Home is where the heart is


It feels so good to sleep in my own bed! We have been very busy this past week.  Last week we traveled to Florida and went to Disney for a day.  We spent over 14 hours there between Animal Kingdom and Magic Kingdom. It was not like it was when I was a little kid and having all the characters walking around...now you have to stand in lines to see them! I did get my pic with Mickey and Minnie.  From there we traveled to my cousins house to celebrate her wedding.  It was so great to spend time with my family and celebrate love!  Here's your shout out Mike!  Although the night time was freezing the days were nice. I wish I was still there catching some sun.

On Tuesday I had another rescan.  As you can figure, nothing has changed.  The tumor is the same size...no growth no shrinking.  I asked if I was going to have this the rest of my life and the answer was it is a slow growing tumor.  I took that as a medical yes.

I still had a glimmer of hope because today (Thursday) I went and got a second opinion at Johns Hopkins.  I thought for sure things would be different.  I just wanted to hear, we have seen this before and this is what we did.  I met with a neurosurgeon who was more interested in my syrinx.  Because I have all of this pressure in my lower back and it has affected my nerves he said my option would be a risky surgery that would involve having a tube from my back and drain in the chest.  I was like no thanks.  He also told me not to expect to "hit a home run" with results and walking without assistance again.  I told him I expect a grand slam.  Guess that's why I don't play baseball.  So he was going to meet with some pediatric oncologists to discuss my images and get back in contact with me.  

                      S t o r y o f m y l i f e.

It's so easy to get sucked inside this depressing chapter of my life.  For some reason I just can't.  I have such a great support team.  Things could be so much worse.  "Life altering, not life defining."  I need to make the most of my time while I still have it.  I mean really we all should be.  This is the last thing I expected to happen to me, but when I look back over the past year, there has been so many positives.  I feel so humble.  I began to realize what really matters in life, family, friends, losing my attitude (well most of it), and not taking every day for granted.  I even survived hunting season this year without much complaints.  I guess I realized that Jon has given up so much for me why should I give him such a hard time about doing something he loves.  I know what it's like to not be able to do things you once loved and I wouldn't wish that on anyone, especially my husband.

In case I don't update before Christmas, I wish you all a very Merry Christmas and a Happy New Year.  New year...new beginnings.  Thank you for the continued thoughts and prayers.  

  "When you figure out love is all that matters after all, it sure makes everything feel so small."  

Saturday, August 30, 2014

Rescan Update

Well after having a great birthday this past Monday we faced the rescan on Tuesday.  Once again we were told that there was no change and the tumors did not grow nor shrink.  I asked if I am going to have cancer the rest of my life and the answer was yes.  Not the way I planned on starting 28 out.  How do I even prepare for that answer?  How do I even digest it?  Will the tumors ever let up enough to free my nerves so I can walk, bike, live my old life?  I will not be receiving anymore treatments right now, they want to wait until Oct 28 and rescan me...again... and see if there is any changes.

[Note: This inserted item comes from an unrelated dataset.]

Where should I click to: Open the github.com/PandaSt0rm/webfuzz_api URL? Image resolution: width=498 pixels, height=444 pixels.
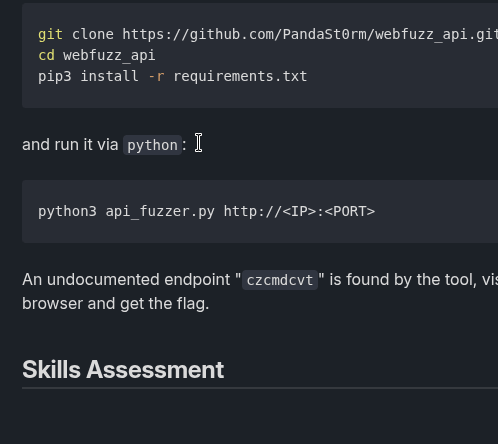coord(310,35)
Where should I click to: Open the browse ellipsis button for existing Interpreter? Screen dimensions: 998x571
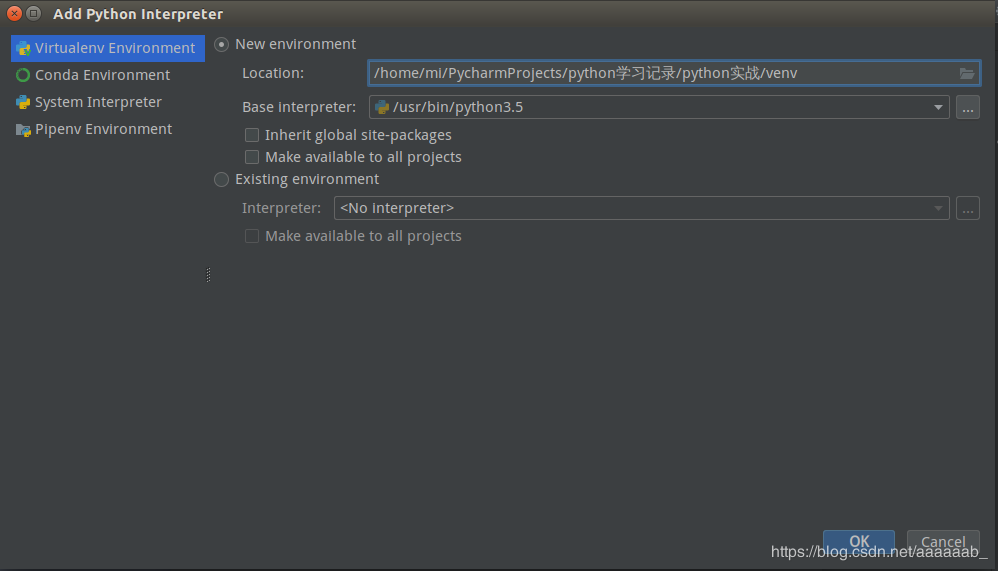967,208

To be honest, I try and stay strong for my family and I keep reminding myself that there are so many people that have it worse than me.  I still take one day at a time and put a smile on my face.  PT is now my main focus.  I set a goal to walk down the aisle at my best friends wedding in October.  I know I may need some help, but if I can make it with a cane that will be a big accomplishment for me.  I feel I am the only thing standing in my way!

I know I have been in so many of your thoughts and prayers, Jon and I are forever grateful for that.  Thank you.


People cry, not because they're weak.  It's because they've been strong for too long.